South Africa’s National Nuclear Regulator (NNR) was also unable to confirm radiation levels for Johannesburg. The regulator was established in 2000 and is responsible for granting nuclear authorisations and regulating control over safety standards for nuclear energy and radioactive waste.
“The NNR cannot refute or agree on this claim as we do not have basis or evidence that indicates that the city is known as ‘the most radioactive city in the word’,” spokesperson Gino Moonsamy told Africa Check.
Ramsar, Iran records higher levels of radiation
There have been concerns about radiation levels at an informal settlement near the Tudor mine shaft in Krugersdorp. (Note: The settlement falls just outside the City of Johannesburg metropolitan municipality. It is located in the Mogale City local municipality.)

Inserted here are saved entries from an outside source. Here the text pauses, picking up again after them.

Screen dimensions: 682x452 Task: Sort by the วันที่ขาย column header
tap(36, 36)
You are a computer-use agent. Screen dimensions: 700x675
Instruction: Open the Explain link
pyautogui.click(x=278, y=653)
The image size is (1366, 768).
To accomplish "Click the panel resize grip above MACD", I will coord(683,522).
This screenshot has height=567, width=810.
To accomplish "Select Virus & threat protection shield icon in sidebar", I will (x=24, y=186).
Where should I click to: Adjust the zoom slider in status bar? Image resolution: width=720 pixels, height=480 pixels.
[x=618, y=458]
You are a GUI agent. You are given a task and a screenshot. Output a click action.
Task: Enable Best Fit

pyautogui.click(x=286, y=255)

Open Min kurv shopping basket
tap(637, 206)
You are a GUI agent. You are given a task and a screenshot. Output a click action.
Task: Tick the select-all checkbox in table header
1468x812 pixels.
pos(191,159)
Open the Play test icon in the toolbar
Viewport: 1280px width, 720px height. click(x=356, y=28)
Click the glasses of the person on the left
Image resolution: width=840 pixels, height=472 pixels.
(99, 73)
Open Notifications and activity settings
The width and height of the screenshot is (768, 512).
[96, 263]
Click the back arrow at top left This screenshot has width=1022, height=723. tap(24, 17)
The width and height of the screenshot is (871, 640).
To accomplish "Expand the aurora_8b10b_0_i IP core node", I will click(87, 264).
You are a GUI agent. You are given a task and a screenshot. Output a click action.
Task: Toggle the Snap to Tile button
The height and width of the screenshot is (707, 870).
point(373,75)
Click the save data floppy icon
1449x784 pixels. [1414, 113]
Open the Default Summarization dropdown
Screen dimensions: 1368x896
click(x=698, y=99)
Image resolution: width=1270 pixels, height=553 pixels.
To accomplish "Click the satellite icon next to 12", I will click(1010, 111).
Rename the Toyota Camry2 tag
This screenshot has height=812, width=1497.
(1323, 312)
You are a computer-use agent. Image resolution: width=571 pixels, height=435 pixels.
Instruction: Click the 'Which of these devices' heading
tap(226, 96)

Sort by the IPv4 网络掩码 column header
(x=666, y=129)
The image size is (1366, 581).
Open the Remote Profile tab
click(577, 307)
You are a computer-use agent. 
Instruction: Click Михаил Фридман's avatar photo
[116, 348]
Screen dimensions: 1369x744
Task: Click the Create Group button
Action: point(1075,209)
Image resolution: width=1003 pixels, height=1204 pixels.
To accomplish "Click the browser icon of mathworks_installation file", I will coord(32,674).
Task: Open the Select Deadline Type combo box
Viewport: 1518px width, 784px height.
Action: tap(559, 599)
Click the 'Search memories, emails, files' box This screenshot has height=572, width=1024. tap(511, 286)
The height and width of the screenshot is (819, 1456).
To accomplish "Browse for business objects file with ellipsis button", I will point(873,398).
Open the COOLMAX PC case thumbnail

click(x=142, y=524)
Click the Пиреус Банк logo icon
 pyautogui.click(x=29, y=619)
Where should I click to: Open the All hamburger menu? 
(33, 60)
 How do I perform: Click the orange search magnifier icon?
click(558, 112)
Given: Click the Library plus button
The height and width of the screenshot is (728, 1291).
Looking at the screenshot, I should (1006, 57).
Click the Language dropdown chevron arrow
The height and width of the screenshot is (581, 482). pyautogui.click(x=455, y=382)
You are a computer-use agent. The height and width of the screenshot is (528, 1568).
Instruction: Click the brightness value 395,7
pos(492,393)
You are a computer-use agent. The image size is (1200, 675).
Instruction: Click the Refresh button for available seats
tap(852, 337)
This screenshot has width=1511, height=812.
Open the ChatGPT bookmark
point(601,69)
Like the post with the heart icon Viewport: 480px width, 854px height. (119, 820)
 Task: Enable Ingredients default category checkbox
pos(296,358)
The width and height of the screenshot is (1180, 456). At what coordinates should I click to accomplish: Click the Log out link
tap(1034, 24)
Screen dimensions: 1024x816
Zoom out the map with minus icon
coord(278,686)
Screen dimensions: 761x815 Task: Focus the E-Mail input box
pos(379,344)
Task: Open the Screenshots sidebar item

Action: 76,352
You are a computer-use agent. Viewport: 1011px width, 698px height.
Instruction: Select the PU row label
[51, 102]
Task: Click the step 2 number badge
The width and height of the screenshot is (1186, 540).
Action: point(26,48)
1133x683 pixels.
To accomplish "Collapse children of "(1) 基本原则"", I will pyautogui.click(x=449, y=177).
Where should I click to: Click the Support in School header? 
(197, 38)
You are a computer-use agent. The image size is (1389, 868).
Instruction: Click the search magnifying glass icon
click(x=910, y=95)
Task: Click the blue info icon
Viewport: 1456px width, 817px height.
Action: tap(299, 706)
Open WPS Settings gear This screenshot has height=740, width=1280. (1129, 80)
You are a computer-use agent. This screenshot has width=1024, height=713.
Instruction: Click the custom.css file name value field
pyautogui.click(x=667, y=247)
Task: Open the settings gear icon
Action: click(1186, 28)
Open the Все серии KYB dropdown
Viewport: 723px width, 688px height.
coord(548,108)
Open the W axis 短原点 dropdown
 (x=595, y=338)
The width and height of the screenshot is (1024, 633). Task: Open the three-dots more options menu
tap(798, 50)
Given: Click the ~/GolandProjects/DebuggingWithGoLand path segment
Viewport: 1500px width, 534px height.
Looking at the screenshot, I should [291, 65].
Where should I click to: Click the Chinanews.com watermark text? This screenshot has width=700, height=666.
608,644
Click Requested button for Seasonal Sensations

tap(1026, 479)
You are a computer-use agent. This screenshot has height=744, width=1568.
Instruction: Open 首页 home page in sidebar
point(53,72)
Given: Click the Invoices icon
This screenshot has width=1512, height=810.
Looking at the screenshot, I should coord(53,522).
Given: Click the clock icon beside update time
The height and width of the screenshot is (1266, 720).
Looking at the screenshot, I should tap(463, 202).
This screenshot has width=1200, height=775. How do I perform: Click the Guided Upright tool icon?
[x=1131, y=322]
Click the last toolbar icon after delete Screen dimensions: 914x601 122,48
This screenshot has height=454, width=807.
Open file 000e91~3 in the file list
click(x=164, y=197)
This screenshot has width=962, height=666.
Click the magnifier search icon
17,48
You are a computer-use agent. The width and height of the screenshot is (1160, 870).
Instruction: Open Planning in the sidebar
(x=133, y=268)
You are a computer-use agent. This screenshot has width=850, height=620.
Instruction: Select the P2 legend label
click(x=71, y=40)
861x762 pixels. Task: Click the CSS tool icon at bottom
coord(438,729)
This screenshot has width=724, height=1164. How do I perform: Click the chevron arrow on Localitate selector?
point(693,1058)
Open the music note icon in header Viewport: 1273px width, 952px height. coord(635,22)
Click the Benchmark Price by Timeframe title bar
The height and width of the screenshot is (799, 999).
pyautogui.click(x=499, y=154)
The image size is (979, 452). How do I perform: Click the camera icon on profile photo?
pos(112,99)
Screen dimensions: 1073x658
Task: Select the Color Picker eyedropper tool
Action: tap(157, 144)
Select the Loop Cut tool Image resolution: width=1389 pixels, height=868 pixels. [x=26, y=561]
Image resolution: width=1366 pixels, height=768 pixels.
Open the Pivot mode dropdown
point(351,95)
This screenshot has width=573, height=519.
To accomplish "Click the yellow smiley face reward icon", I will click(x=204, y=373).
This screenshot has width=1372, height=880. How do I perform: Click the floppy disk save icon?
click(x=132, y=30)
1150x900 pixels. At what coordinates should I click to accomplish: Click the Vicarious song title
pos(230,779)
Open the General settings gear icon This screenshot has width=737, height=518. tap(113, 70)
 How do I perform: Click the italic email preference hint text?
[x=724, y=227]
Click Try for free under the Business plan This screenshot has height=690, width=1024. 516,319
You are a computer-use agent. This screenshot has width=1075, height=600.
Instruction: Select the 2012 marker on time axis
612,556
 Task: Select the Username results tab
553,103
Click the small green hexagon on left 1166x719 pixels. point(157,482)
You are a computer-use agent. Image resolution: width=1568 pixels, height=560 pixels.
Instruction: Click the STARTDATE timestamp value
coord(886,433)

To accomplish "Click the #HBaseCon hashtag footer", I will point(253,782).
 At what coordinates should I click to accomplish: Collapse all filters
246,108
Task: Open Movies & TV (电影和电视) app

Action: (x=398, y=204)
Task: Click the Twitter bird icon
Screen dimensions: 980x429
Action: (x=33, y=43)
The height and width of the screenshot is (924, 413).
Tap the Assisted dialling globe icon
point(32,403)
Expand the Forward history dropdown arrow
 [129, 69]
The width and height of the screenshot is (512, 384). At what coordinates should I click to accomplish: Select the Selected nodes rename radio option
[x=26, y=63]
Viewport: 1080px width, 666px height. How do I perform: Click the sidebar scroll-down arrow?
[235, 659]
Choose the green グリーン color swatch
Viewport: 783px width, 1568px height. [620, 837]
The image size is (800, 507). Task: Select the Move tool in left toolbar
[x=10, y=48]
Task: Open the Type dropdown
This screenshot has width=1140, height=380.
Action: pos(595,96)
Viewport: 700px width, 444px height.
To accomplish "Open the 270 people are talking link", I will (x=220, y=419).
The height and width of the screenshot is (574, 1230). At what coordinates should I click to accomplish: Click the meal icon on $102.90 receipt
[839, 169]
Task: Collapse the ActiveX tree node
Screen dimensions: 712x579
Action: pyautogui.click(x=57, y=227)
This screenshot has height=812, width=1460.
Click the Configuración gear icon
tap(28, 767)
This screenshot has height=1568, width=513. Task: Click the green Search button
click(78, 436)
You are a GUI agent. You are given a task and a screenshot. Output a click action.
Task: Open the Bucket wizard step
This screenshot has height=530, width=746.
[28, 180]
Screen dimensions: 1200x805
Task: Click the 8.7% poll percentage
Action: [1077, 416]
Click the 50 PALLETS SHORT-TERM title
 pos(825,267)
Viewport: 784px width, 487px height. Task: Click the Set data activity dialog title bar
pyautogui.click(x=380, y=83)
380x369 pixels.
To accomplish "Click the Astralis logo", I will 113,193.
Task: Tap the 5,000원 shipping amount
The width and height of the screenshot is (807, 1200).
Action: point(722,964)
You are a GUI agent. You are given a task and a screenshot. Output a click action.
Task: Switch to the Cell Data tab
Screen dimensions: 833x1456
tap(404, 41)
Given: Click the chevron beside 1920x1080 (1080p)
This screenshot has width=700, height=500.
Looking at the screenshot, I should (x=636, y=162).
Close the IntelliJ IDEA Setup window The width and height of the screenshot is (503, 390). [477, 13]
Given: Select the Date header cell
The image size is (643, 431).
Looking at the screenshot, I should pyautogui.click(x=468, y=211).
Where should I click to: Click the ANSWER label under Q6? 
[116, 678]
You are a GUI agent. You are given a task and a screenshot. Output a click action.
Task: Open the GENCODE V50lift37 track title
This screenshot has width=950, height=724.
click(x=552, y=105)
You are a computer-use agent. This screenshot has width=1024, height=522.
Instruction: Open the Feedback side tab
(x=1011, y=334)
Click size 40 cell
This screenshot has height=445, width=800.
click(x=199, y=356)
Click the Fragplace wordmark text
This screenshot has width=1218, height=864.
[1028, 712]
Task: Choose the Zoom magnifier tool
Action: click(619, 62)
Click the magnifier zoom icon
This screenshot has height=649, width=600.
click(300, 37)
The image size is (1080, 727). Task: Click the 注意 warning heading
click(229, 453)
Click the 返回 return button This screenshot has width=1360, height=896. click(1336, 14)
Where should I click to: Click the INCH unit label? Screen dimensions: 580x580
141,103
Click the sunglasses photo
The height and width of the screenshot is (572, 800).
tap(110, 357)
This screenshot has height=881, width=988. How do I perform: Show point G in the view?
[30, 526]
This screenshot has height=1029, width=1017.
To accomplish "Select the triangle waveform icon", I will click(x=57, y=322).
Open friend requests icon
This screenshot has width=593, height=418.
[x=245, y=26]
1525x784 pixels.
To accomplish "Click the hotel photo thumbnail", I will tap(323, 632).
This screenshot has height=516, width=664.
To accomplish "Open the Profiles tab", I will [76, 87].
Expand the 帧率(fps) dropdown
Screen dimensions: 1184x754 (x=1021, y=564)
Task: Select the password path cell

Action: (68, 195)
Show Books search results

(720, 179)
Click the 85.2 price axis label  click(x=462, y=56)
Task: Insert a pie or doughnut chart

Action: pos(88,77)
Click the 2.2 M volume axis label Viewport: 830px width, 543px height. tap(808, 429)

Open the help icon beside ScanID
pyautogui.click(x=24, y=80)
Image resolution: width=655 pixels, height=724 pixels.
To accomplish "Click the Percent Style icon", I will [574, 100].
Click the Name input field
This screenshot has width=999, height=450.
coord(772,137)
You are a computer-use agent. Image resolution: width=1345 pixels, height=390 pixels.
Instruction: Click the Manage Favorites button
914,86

Online reports suggested the NNR found that the radiation in the area measured as high as 3.9 millisieverts per year in 2010. But this reading has been disputed by environmental organisations. British environmentalist Prof Christopher Busby reportedly found that the radiation measured as high as 8 millisieverts. (Note: We have asked both the regulator and Busby for their findings. We will update this report if they provide them.)
In comparison, the city of Ramsar in Iran has unusually high natural background radiation. Some areas of the city have radiation levels as high as 131 millisieverts per year. Other areas with high levels of radiation include China’s Yangjiang county (6.4 millisieverts per year) and the state of Kerala in India (6 millisieverts per year).
A radiation level higher than 500 millisieverts is likely to kill cells and increase the risk of cancer. After the 1986 Chernobyl disaster, when an explosion took place in a nuclear reactor in the then Ukrainian Soviet Socialist Republic, those involved in the clean-up team were exposed to levels as high as 8,000 to 16,000 millisieverts. Today, the radiation levels in the exclusion zone measure at 8.8 millisieverts.
Conclusion: Environmental impact of mining severe, but no reliable radiation readings found
Claims that Johannesburg is the most radioactive city in the world have been repeated by South African environmental organisations. They have attributed the unusually high radiation levels to the city’s mining past.
The environmental impact of mining is significant. Industrial waste has been found to pollute the air, water, soil and buildings in and around the city.
However, Africa Check was unable to find a radiation reading for the city of Johannesburg. Available recordings for an area just outside the city are disputed. Despite this, far higher radiation levels have been recorded in the city of Ramsar in Iran.
The available data does not support or disprove the claim. We rate it unproven.